Did you use this as part of your application to MIT?
no subject
Date: 2008-08-24 10:33 pm (UTC)Even worse (given something that was mentioned in another discussion): http://observers.france24.com/en/content/20080821-obama-antechrist-evangelist-mccain-united-states
Oh I know the Fundies have been putting this bit of malicious nonsense around in order to poison a few more minds. Little Miss Muffin on the LJ site I referred you to has not made her particular bullshit up out of whole cloth.
From the France-24 piece:
Some claim they see clear similarities between the figure described in the book of Revelation - a charismatic, crowd-pleasing leader with an evil heart who rallies the world around a false message of peace - and the Democratic candidate. According to Eric Sapp, a Democratic consultant on faith issues, the video clip is largely inspired by the bestselling Christian fiction series Left Behind, which recounts the rise of a young and brilliant politician who, after portraying himself as a pacifist, leads the world into chaos and war.
I may be wrong, but I think it's the case that the description given here is almost entirely the invention of modern authors, including (as noted) those of the Left Behind series, and not much at all to do with anything in Revelation. It's been a long time since I read the latter book -- I don't read much genre fantasy these days -- but that's my recollection.
no subject
Date: 2008-08-24 10:35 pm (UTC)With regard to bogus science, see this: http://scienceblogs.com/dispatches/2008/08/another_possible_dover.php
Reading down through the comments beneath the referred article, I had one of those moments of anxious chill.

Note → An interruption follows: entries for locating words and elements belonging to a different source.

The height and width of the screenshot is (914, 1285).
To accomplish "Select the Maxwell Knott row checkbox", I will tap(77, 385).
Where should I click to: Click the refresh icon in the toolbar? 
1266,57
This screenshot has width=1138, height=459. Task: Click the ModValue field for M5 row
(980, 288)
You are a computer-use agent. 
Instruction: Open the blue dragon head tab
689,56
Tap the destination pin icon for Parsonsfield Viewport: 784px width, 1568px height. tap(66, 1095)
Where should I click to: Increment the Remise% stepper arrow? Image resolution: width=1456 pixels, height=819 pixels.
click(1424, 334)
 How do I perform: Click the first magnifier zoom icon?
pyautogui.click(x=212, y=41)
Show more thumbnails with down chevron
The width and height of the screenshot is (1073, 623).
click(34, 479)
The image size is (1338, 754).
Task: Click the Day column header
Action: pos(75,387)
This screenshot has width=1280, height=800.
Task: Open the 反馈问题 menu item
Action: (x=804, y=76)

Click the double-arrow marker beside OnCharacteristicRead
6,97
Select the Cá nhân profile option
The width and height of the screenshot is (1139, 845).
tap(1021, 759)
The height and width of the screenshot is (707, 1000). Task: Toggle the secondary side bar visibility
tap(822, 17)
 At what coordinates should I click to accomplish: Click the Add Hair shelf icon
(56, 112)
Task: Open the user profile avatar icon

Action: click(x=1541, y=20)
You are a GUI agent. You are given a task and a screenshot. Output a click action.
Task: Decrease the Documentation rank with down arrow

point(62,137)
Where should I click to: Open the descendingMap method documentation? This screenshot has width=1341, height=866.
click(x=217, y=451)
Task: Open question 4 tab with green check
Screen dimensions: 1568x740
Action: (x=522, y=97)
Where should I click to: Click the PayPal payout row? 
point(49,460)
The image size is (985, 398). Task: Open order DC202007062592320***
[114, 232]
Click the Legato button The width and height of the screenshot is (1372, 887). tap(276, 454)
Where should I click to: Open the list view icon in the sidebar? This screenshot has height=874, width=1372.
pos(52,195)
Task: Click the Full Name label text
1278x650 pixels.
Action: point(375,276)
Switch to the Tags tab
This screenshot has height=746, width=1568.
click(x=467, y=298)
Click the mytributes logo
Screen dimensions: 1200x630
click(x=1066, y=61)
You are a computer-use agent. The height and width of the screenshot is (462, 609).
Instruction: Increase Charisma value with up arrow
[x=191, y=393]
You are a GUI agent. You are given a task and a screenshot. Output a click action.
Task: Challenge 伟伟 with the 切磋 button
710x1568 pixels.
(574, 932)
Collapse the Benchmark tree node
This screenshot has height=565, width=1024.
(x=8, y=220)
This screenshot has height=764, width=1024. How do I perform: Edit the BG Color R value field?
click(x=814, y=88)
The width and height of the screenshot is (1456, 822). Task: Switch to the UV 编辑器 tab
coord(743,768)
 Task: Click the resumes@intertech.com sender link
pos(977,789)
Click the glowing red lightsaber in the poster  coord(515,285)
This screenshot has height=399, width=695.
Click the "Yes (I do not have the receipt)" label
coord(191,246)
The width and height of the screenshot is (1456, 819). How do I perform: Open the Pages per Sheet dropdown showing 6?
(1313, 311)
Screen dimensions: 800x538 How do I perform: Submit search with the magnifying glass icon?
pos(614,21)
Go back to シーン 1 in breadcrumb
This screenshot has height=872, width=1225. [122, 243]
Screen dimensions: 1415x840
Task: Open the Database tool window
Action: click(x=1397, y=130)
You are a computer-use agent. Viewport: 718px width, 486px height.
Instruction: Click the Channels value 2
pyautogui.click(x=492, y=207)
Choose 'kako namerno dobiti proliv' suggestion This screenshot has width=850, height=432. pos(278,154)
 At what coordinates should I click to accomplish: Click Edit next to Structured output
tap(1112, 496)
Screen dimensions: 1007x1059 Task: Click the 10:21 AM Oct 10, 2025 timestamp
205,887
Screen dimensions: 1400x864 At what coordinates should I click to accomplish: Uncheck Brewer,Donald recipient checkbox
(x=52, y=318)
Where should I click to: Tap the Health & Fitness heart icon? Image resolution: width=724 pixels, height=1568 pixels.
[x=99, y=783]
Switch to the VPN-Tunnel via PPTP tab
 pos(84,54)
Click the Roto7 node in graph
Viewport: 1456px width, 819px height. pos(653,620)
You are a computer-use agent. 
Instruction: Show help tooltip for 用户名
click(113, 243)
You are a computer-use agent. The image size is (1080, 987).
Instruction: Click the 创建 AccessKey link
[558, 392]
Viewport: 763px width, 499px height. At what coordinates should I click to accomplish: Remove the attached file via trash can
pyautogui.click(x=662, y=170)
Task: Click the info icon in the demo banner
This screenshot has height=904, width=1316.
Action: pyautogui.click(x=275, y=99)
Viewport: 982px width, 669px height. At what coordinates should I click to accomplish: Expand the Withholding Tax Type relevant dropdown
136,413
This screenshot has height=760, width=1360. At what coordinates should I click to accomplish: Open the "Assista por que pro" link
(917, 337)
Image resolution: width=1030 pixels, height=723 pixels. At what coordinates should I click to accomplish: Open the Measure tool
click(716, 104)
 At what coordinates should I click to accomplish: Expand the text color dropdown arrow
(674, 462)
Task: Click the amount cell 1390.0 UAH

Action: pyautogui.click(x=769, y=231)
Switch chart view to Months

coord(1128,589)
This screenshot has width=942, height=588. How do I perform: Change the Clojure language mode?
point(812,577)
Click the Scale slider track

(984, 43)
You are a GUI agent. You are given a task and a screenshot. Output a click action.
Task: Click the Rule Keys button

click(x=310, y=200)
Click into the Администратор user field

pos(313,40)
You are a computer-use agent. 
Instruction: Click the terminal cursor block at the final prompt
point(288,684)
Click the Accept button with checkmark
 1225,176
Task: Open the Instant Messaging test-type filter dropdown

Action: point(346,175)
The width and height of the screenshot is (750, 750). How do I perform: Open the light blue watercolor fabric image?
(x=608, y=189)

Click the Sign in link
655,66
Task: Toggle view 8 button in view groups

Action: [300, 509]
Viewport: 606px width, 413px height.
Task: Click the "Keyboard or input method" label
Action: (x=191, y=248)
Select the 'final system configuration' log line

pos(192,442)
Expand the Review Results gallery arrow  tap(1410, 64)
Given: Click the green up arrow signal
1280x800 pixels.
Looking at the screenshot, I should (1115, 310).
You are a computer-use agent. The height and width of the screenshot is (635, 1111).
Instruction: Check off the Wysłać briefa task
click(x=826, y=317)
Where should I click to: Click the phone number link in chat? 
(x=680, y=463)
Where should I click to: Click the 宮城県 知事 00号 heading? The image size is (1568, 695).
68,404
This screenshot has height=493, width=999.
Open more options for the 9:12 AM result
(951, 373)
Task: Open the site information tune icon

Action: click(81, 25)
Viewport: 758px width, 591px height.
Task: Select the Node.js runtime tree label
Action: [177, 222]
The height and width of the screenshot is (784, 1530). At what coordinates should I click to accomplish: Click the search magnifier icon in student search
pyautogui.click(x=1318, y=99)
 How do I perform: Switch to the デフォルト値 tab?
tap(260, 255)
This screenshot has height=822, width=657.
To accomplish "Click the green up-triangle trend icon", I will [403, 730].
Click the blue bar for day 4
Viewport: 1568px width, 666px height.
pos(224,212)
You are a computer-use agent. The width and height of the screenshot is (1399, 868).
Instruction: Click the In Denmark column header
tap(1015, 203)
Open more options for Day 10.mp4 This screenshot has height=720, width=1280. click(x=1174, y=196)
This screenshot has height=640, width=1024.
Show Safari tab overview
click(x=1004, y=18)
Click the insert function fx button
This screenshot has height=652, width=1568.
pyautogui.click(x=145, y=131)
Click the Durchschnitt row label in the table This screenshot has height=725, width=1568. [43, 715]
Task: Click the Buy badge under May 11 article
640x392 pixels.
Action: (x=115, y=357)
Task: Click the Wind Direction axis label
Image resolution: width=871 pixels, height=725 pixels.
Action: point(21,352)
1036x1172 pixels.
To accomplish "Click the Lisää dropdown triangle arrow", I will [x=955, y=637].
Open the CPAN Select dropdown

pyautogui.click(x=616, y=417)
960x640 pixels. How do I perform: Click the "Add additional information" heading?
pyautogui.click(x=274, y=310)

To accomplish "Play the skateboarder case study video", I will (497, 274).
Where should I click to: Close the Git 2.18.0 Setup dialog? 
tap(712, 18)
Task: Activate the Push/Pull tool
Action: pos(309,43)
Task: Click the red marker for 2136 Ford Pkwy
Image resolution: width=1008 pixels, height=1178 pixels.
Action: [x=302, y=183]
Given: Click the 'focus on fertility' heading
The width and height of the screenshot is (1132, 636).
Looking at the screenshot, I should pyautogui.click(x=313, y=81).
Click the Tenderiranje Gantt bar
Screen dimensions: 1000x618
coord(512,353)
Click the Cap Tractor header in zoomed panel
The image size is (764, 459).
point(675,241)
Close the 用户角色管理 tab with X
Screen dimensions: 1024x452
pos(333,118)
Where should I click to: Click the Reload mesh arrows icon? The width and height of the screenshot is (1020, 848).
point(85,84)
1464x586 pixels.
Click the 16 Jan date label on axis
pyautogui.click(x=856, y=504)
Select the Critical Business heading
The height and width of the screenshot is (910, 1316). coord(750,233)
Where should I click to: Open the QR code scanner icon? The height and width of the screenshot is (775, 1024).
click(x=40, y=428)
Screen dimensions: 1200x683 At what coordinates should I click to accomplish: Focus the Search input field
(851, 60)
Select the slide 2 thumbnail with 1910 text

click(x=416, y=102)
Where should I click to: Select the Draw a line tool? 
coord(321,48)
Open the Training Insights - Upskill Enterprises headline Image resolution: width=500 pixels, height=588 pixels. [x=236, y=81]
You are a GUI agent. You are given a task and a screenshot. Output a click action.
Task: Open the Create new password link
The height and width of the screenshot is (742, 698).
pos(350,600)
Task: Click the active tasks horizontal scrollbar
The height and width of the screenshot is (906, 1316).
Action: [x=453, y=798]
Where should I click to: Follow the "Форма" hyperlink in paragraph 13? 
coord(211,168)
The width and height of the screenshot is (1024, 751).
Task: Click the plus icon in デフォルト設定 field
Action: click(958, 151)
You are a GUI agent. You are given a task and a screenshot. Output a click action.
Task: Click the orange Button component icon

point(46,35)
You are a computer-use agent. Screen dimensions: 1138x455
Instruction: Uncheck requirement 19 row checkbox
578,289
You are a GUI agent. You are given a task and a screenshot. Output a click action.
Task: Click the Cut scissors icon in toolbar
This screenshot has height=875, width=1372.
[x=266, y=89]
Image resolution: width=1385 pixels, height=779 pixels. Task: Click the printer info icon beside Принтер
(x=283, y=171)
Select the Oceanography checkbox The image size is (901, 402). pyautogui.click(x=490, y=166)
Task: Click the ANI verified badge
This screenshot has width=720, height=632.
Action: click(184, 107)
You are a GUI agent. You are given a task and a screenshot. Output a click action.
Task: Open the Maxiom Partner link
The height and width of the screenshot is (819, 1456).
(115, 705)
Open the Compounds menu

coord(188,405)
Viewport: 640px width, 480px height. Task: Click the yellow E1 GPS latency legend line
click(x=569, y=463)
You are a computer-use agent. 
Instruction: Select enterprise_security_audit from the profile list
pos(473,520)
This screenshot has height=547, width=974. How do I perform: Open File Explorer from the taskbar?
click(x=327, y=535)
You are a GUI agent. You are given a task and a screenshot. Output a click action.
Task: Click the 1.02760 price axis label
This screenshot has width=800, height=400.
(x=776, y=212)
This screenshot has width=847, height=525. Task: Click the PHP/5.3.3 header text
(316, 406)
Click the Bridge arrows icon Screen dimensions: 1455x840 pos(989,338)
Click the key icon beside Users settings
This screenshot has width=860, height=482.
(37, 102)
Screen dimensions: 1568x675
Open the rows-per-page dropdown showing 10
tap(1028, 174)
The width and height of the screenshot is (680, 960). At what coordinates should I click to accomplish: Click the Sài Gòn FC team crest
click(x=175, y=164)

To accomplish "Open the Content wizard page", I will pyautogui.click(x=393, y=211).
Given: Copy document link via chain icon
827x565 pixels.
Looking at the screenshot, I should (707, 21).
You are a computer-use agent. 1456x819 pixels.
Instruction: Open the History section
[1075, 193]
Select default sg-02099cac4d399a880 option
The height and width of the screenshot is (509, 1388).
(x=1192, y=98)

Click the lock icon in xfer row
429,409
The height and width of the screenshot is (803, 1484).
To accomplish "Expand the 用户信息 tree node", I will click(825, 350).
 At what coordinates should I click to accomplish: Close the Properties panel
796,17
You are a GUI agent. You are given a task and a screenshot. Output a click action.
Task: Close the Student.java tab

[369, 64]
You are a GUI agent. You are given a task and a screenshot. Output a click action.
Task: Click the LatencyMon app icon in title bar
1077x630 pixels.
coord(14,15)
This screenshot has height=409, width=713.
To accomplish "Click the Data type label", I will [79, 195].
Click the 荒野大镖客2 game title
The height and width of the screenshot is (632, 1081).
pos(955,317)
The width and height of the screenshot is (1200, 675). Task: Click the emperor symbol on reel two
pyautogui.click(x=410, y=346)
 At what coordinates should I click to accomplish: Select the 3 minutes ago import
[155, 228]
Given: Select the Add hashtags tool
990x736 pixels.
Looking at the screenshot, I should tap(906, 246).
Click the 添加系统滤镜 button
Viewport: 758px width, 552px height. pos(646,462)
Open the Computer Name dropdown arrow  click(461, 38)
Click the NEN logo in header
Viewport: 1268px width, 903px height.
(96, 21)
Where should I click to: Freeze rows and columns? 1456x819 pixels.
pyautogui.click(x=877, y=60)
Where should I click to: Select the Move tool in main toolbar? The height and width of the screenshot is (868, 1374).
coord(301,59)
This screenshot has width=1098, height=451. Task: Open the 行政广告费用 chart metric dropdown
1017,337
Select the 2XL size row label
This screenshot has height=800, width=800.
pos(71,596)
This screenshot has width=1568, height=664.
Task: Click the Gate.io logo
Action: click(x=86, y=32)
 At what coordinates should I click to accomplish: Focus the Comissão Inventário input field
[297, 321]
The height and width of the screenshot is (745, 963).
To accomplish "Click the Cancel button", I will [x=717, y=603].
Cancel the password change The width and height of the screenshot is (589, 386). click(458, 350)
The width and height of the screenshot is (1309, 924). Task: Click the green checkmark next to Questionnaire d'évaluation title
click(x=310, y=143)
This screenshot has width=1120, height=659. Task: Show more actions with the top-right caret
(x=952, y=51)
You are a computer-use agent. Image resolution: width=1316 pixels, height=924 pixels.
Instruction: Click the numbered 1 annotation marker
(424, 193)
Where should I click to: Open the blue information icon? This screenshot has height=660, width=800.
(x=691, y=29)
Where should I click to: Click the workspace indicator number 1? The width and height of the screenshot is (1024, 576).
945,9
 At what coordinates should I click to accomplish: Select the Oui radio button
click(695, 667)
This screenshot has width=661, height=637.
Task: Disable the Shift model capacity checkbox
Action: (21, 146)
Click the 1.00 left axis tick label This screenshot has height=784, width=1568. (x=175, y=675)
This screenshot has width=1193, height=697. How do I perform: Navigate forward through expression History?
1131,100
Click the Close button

But . . . phew! The commenter's name was Paul Burnett, not Paul Barnett.
The news item itself is of less interest for me for Bogus Science than for the expanded edition of Corrupted Science. There's a very real possibility of this; with luck I'll know more after the Frankfurt Book Fair.
no subject
Date: 2008-08-25 12:21 am (UTC)no subject
Date: 2008-08-25 12:24 am (UTC)no subject
Date: 2008-08-25 12:33 am (UTC)"I have never tried to read the *Left Behind* books."
I got halfway through the first one and then threw it at the wall. It's not just that the thing's abysmally written, it's that its underpinning is hatred-filled and vile.
no subject
Date: 2008-08-25 03:35 am (UTC)It might take a while, but the effect of attrition will be refreshing. When they're willing to apply that kind of scientific proof to their theories, I'll be more than happy to review their proofs.
no subject
Date: 2008-08-25 10:16 am (UTC)no subject
Date: 2008-08-25 03:42 pm (UTC)The trouble with this otherwise excellent scheme is that they would only come whingeing for help to the rest of us the moment the first TV broke down or the first toe got stubbed.
no subject
Date: 2008-08-25 03:43 pm (UTC)"Yeah, Malkin is the only one of the big right pundits I read at all."
You have a sturdier constitution than I do.
no subject
Date: 2008-08-25 05:42 pm (UTC)no subject
Date: 2008-08-25 05:51 pm (UTC)Well, that's not very faith-based of you!
no subject
Date: 2011-11-04 12:53 pm (UTC)no subject
Date: 2011-11-04 11:41 pm (UTC)Best wishes for your own blogging activities!